## [Try it]
Return the lines from the start of the data through the line with "Task: Click the orange". Include both of those lines and no others.

## [Data in this exercise]
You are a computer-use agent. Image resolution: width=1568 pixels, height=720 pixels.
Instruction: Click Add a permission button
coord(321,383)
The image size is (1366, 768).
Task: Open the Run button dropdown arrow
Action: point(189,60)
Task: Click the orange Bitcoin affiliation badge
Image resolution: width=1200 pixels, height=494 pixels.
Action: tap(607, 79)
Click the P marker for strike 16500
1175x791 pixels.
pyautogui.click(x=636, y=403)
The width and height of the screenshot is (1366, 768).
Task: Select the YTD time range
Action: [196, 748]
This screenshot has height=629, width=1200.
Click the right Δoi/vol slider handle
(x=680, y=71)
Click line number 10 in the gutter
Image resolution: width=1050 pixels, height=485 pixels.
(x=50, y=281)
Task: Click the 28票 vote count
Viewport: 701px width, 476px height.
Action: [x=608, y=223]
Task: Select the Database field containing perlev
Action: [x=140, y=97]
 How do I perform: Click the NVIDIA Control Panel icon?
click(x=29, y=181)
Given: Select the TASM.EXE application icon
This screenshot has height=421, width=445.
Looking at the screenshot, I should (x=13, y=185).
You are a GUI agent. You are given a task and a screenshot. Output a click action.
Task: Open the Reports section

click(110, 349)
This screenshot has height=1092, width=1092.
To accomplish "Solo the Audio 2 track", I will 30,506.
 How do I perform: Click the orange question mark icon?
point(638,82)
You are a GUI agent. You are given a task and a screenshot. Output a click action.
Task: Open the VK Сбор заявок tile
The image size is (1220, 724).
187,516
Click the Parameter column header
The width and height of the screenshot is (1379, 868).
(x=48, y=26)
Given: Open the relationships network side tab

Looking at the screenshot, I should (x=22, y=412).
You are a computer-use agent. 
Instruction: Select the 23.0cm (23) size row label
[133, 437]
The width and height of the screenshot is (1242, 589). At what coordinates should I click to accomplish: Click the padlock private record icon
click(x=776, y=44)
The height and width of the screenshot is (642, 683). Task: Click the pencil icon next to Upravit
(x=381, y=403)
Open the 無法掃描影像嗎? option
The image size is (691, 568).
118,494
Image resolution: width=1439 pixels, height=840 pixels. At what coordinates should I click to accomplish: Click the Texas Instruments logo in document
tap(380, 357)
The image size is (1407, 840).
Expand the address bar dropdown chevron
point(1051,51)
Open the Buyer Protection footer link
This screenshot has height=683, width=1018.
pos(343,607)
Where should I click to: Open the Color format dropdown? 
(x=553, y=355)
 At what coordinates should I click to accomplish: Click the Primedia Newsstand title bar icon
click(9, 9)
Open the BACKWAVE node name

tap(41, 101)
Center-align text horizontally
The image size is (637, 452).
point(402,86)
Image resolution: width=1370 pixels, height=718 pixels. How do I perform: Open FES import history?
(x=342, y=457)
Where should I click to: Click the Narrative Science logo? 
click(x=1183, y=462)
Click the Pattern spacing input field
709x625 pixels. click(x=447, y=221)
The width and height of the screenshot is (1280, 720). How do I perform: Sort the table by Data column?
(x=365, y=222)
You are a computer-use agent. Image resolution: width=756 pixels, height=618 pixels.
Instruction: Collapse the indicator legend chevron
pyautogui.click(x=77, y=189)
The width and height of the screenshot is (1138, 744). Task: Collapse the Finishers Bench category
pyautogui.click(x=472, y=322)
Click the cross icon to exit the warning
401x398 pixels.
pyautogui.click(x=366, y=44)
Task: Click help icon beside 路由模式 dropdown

## [Written response]
You are a computer-use agent. Image resolution: width=1568 pixels, height=720 pixels.
Instruction: Click Add a permission button
coord(321,383)
The image size is (1366, 768).
Task: Open the Run button dropdown arrow
Action: point(189,60)
Task: Click the orange Bitcoin affiliation badge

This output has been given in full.